_WHAT THE TASK ASKS_
The answer must consist of every line from the data that holds the string "will".
SUPPLIED INFORMATION below:
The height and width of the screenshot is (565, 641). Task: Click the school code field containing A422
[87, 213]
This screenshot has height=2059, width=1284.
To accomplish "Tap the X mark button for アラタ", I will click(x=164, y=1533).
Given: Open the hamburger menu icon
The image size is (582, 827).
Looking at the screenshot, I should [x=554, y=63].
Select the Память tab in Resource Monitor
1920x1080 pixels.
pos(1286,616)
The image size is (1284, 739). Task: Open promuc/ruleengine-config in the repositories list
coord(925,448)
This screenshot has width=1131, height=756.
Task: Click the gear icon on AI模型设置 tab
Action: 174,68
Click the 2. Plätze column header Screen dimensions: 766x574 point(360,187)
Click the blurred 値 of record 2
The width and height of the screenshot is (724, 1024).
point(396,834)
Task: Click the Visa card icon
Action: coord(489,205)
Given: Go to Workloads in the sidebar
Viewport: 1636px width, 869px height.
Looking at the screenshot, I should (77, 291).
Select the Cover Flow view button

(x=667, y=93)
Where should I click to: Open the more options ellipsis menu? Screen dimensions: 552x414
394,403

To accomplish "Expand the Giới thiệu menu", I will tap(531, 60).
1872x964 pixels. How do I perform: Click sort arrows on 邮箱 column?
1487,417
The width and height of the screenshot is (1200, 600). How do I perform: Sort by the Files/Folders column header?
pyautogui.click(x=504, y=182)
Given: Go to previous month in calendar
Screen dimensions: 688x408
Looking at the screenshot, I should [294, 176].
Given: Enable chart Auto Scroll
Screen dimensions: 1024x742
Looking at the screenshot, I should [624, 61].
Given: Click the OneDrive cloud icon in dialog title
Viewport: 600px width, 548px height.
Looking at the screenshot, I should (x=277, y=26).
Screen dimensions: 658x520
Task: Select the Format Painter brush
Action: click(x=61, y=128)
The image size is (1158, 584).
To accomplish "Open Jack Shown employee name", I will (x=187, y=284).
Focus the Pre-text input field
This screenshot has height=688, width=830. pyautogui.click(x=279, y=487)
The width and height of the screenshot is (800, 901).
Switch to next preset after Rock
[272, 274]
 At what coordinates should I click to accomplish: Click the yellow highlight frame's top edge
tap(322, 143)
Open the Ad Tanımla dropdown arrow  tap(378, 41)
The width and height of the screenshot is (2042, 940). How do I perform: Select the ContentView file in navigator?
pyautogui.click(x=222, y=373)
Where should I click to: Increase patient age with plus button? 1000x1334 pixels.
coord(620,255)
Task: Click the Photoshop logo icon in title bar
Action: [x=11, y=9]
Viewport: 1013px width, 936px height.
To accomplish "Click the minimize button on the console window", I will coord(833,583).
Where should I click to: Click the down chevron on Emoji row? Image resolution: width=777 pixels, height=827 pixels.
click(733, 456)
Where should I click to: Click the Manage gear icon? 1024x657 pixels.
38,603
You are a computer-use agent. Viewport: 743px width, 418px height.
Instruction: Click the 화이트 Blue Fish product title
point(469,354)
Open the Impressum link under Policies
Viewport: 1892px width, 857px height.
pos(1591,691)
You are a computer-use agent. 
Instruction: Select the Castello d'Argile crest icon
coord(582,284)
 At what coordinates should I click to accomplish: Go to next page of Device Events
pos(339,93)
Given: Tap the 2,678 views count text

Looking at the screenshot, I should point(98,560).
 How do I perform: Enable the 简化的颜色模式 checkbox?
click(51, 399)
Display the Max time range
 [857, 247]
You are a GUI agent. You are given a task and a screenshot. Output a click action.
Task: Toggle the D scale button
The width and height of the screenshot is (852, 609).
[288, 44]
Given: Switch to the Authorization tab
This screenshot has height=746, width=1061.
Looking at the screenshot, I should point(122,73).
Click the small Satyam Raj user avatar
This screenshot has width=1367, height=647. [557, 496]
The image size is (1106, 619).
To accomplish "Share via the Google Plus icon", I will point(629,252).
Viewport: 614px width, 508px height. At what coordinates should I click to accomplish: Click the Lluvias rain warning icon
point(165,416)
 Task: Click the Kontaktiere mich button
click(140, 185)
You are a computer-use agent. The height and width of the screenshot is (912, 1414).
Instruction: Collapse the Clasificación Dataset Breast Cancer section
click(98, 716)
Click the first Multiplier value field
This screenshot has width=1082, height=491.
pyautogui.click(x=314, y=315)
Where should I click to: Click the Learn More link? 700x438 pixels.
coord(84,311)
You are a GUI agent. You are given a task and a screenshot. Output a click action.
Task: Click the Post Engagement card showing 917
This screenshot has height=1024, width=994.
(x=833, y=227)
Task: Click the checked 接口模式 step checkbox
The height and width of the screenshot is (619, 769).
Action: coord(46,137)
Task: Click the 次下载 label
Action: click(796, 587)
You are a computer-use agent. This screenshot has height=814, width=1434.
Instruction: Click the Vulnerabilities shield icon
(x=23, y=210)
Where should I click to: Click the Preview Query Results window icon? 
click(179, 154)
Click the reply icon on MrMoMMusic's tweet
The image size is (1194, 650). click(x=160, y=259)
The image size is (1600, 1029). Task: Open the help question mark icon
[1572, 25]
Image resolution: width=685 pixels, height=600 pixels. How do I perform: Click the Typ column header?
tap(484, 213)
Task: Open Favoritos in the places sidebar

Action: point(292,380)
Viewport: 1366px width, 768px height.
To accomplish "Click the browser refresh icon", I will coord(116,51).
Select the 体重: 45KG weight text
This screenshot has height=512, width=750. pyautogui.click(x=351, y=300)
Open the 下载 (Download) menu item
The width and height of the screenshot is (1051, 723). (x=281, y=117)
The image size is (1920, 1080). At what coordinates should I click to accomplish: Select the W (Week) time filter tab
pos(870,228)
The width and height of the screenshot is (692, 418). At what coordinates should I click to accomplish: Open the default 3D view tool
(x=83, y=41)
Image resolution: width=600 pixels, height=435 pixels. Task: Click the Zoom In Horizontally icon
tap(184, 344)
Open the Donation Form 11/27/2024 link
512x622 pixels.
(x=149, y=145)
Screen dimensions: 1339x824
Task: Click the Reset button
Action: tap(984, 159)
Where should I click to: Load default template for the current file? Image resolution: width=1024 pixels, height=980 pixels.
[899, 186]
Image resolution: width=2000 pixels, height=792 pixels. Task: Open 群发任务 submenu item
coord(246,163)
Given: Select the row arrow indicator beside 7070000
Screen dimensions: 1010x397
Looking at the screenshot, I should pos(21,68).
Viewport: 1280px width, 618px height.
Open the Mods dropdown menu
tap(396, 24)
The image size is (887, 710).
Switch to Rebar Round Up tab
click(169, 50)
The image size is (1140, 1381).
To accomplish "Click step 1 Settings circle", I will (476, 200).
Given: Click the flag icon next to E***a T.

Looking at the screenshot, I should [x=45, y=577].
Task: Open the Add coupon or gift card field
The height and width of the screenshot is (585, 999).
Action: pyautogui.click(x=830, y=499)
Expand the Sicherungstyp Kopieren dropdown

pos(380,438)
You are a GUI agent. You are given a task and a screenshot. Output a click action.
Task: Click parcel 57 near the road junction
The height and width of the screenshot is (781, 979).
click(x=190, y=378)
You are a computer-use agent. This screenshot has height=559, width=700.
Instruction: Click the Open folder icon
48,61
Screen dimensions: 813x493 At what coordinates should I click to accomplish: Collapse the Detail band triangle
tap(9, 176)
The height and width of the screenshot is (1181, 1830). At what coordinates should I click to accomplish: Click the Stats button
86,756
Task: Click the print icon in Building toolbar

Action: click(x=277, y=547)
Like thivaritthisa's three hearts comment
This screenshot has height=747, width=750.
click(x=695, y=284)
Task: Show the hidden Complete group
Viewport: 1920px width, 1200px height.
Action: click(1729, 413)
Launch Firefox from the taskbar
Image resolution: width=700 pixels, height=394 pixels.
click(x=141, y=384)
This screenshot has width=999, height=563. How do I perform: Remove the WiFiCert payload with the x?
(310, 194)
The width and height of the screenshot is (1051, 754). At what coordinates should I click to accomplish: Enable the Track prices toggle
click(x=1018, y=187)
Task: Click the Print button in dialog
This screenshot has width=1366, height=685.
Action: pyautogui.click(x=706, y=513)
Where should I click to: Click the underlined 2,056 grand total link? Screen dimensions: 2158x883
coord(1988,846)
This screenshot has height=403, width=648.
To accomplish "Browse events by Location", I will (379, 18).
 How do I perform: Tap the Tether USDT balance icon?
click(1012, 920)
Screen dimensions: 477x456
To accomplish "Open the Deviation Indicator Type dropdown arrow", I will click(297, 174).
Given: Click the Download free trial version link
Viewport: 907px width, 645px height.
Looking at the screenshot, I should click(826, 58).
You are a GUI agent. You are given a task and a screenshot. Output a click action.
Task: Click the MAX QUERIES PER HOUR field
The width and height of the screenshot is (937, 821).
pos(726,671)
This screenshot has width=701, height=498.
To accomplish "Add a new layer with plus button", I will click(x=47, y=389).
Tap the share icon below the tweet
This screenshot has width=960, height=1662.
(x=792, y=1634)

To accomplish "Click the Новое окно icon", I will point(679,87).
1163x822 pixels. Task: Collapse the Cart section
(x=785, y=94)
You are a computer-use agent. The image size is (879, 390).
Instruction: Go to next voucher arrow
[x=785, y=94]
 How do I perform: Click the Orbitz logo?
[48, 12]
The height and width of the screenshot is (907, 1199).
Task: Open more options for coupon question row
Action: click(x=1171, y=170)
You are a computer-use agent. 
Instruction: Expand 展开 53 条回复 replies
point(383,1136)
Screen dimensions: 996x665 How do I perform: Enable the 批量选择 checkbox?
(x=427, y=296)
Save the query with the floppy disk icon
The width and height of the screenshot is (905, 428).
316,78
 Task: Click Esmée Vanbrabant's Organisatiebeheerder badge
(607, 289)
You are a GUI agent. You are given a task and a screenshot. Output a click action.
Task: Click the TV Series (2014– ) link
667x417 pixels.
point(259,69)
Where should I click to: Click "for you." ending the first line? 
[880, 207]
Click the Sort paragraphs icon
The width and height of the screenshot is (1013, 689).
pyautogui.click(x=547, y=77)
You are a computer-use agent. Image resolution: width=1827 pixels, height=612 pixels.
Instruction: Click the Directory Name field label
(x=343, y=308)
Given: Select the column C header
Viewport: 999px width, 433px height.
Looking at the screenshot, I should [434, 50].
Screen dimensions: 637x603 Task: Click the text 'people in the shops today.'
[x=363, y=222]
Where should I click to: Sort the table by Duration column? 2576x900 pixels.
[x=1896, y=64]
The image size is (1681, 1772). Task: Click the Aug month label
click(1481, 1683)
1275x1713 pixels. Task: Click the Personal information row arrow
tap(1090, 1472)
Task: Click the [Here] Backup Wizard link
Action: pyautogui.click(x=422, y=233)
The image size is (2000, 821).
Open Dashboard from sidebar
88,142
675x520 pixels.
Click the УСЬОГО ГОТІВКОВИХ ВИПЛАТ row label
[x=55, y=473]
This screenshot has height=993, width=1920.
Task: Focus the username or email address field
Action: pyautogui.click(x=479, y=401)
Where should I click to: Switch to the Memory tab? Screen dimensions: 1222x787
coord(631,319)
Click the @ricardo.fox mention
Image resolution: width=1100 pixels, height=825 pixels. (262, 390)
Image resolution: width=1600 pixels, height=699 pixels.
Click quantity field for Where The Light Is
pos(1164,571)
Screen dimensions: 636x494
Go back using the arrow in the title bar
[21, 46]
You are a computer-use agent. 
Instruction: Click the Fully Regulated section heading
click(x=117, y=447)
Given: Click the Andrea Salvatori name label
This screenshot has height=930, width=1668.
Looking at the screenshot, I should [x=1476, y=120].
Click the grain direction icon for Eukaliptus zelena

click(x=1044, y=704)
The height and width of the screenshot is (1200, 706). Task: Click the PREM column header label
End of SUPPLIED INFORMATION.
_RESULT OF THIS TASK_
To accomplish "Tap the X mark button for アラタ", I will click(x=164, y=1533).
To accomplish "Expand the Giới thiệu menu", I will tap(531, 60).
To accomplish "Open Jack Shown employee name", I will (x=187, y=284).
To accomplish "Click the minimize button on the console window", I will coord(833,583).
To accomplish "Share via the Google Plus icon", I will point(629,252).
To accomplish "Click the browser refresh icon", I will coord(116,51).
To accomplish "Click step 1 Settings circle", I will (476, 200).
To accomplish "Browse events by Location", I will (379, 18).
To accomplish "Open the Deviation Indicator Type dropdown arrow", I will click(297, 174).
To accomplish "Add a new layer with plus button", I will click(x=47, y=389).
To accomplish "Click the Новое окно icon", I will point(679,87).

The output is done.